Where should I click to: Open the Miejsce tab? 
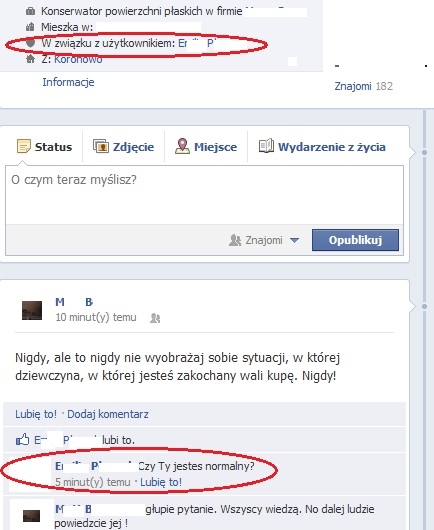(x=206, y=147)
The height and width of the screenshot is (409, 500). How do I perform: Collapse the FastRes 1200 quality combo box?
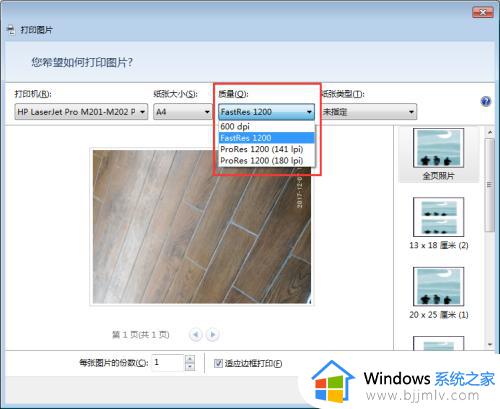click(x=266, y=112)

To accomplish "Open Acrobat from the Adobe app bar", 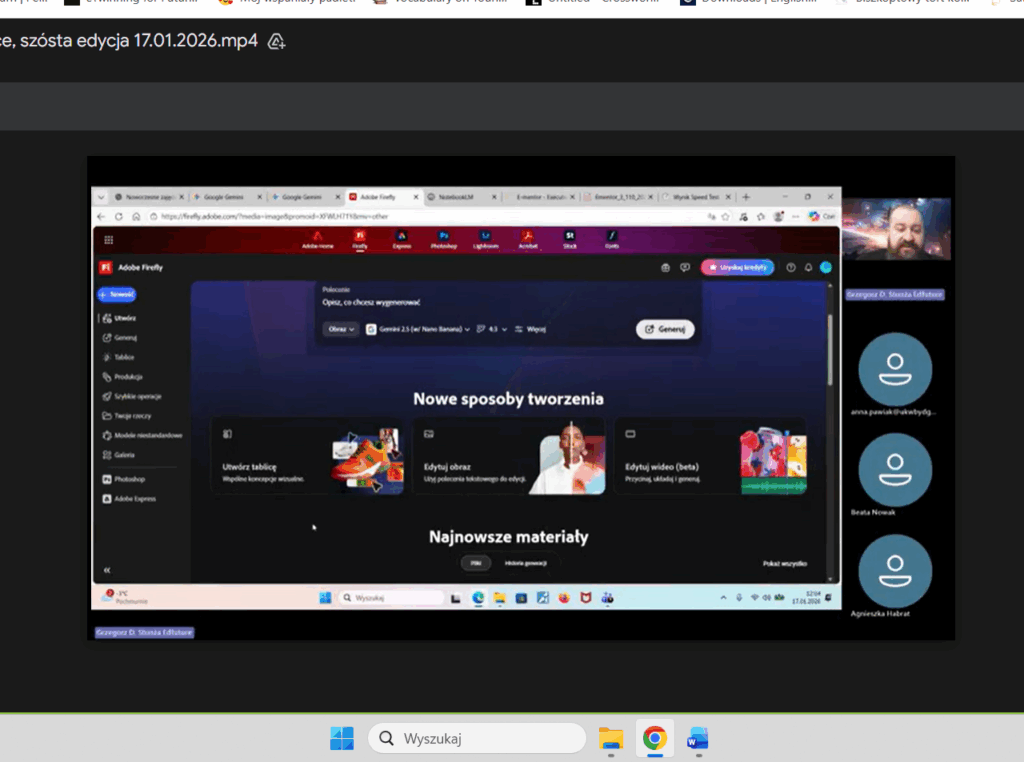I will pyautogui.click(x=527, y=238).
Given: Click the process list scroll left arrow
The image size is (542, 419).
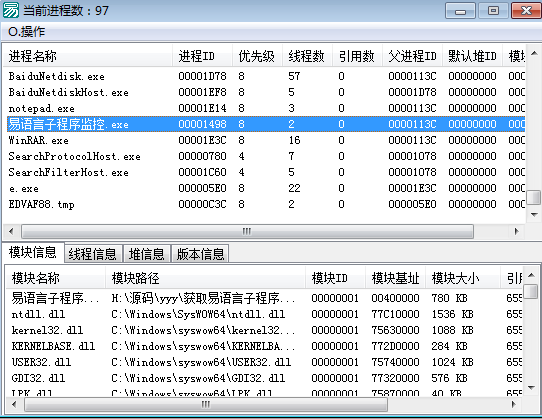Looking at the screenshot, I should pos(11,231).
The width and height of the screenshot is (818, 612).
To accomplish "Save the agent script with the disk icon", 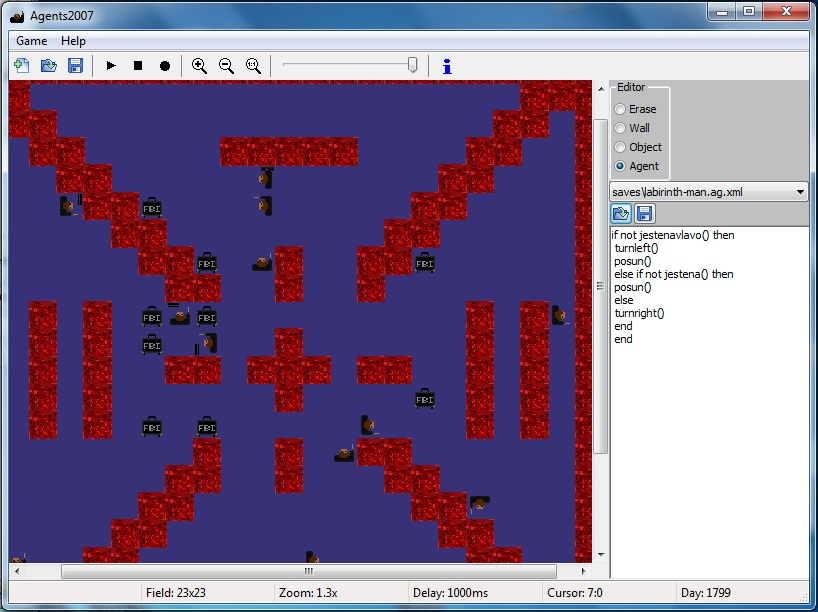I will [x=643, y=213].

------------------------------------

= WHAT THIS TASK INVOLVES =
Reproduce the items from the very beginning through the line that contains "click(x=266, y=112)", including that line. Omit the pictures.

= FULL SOLUTION =
Where should I click to: Open the Miejsce tab? 
(x=206, y=147)
The height and width of the screenshot is (409, 500). How do I perform: Collapse the FastRes 1200 quality combo box?
click(x=266, y=112)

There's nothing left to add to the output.